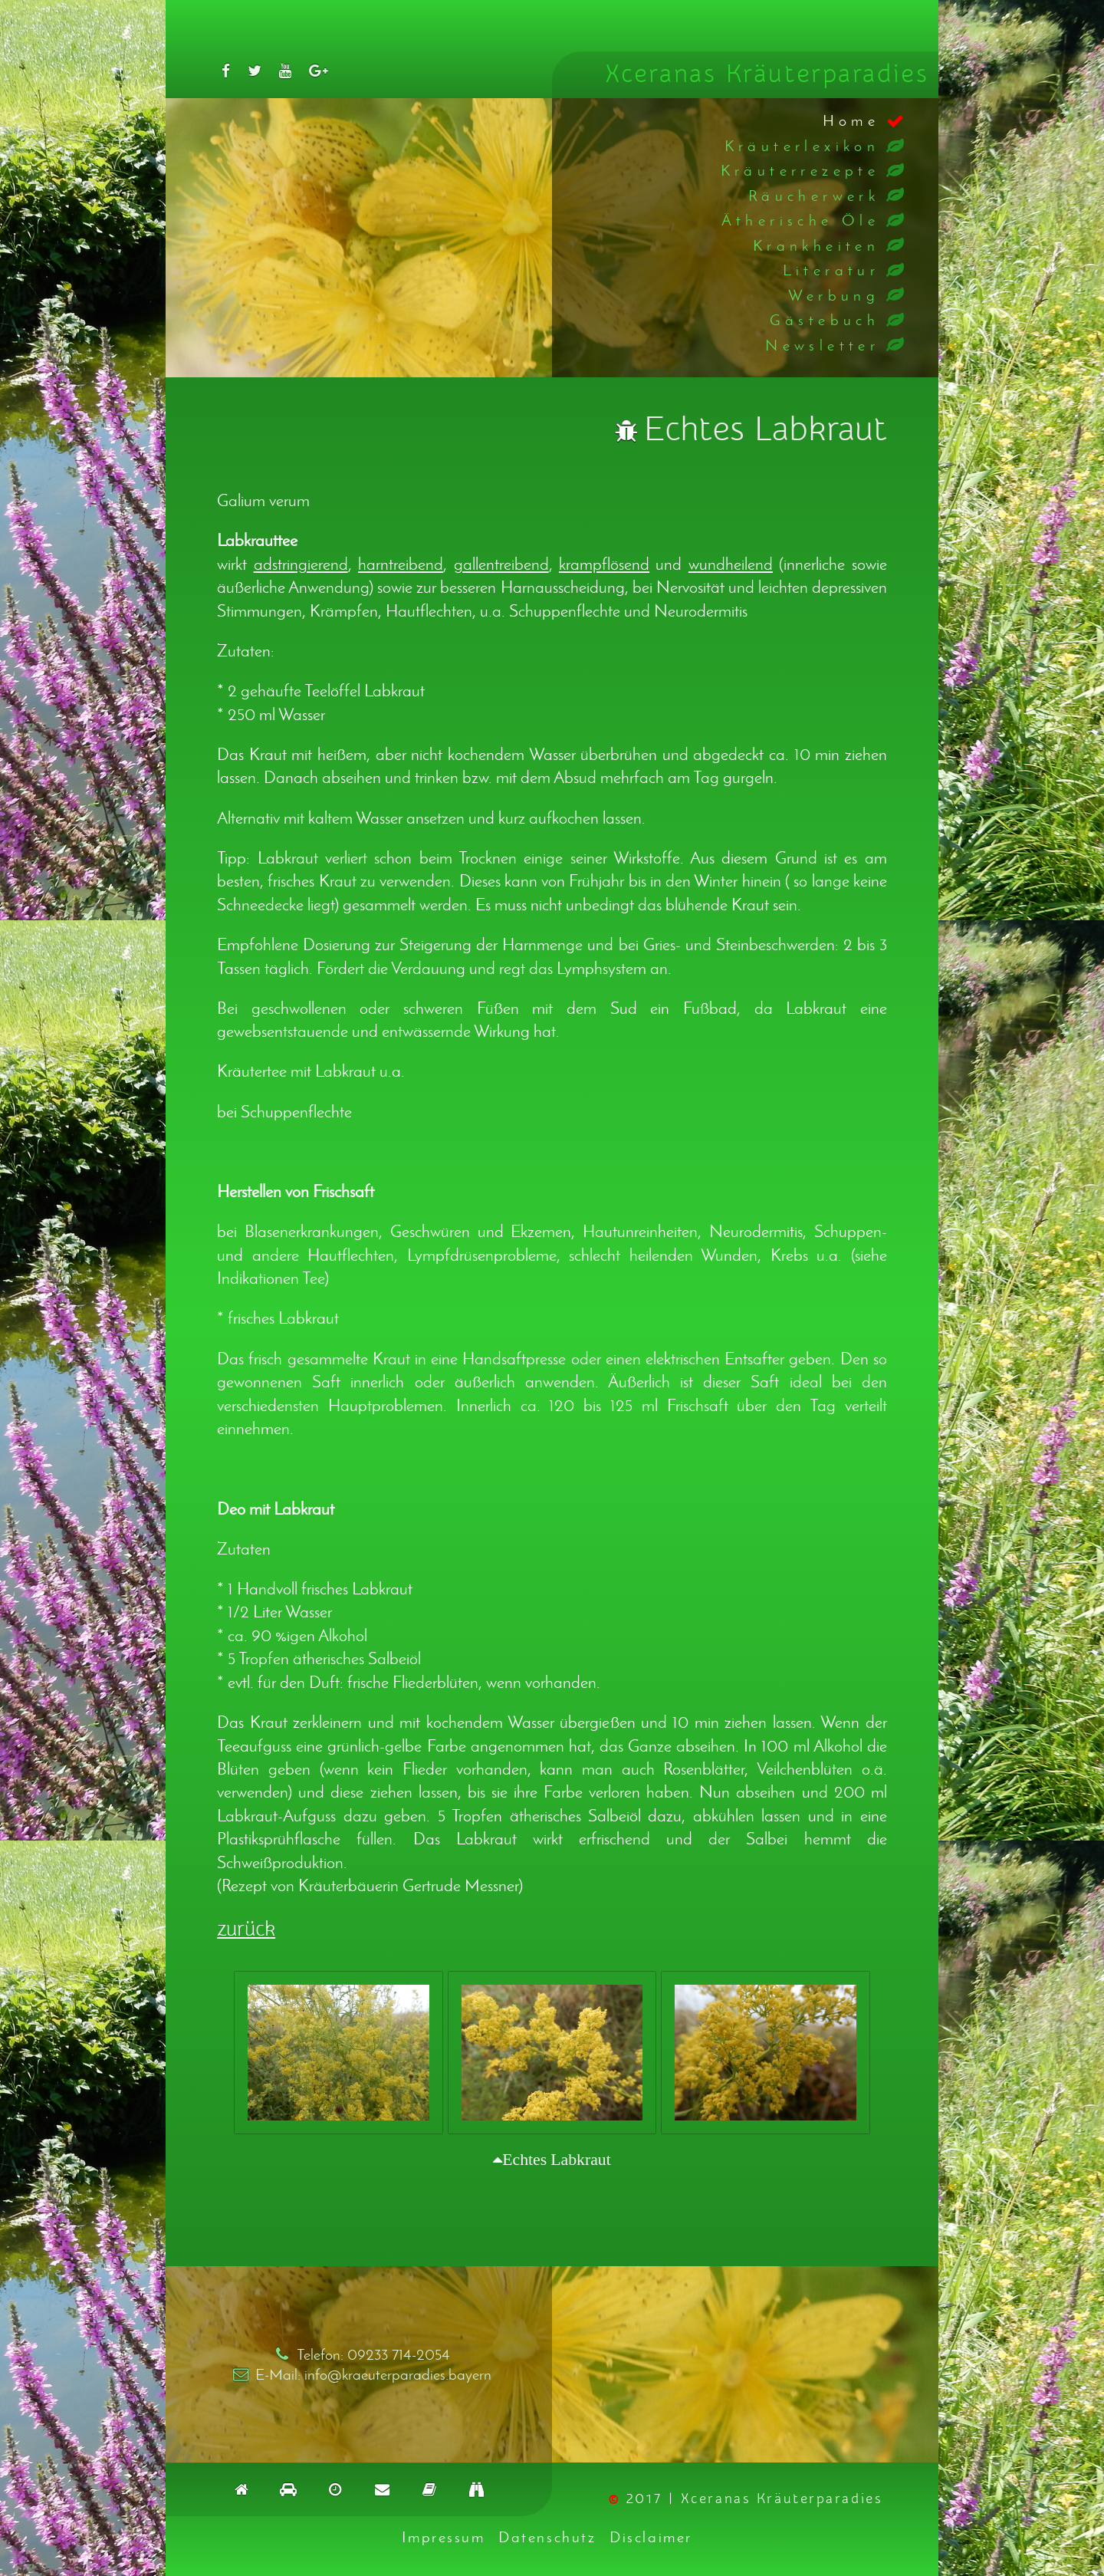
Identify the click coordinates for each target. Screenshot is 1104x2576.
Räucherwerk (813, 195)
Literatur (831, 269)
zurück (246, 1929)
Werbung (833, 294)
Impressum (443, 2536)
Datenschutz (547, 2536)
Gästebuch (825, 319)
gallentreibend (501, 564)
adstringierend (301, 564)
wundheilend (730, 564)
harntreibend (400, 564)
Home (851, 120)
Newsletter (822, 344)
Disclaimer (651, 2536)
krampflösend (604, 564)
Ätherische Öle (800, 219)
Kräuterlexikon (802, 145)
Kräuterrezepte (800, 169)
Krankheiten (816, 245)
::::
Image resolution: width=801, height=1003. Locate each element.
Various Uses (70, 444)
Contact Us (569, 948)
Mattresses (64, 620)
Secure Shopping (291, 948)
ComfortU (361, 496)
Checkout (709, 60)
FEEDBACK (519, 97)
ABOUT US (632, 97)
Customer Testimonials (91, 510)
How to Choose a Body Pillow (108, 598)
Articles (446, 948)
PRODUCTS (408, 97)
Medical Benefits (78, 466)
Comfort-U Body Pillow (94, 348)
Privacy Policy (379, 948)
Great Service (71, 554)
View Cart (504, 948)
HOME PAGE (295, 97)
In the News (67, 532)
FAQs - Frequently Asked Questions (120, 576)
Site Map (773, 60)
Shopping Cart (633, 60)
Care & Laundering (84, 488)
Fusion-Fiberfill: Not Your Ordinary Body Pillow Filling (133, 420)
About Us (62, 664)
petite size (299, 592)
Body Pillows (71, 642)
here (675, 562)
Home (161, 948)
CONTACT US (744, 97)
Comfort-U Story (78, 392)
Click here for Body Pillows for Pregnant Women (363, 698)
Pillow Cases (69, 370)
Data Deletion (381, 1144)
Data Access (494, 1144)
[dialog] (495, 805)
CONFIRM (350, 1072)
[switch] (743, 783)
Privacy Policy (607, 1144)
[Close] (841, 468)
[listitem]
::::
EXERCISE: Reproduce, without any change, the listing lines between the line holding "Checkout (709, 60)" and the line holding "In the News (67, 532)", both included.

WORKED SOLUTION:
Checkout (709, 60)
FEEDBACK (519, 97)
ABOUT US (632, 97)
Customer Testimonials (91, 510)
How to Choose a Body Pillow (108, 598)
Articles (446, 948)
PRODUCTS (408, 97)
Medical Benefits (78, 466)
Comfort-U Body Pillow (94, 348)
Privacy Policy (379, 948)
Great Service (71, 554)
View Cart (504, 948)
HOME PAGE (295, 97)
In the News (67, 532)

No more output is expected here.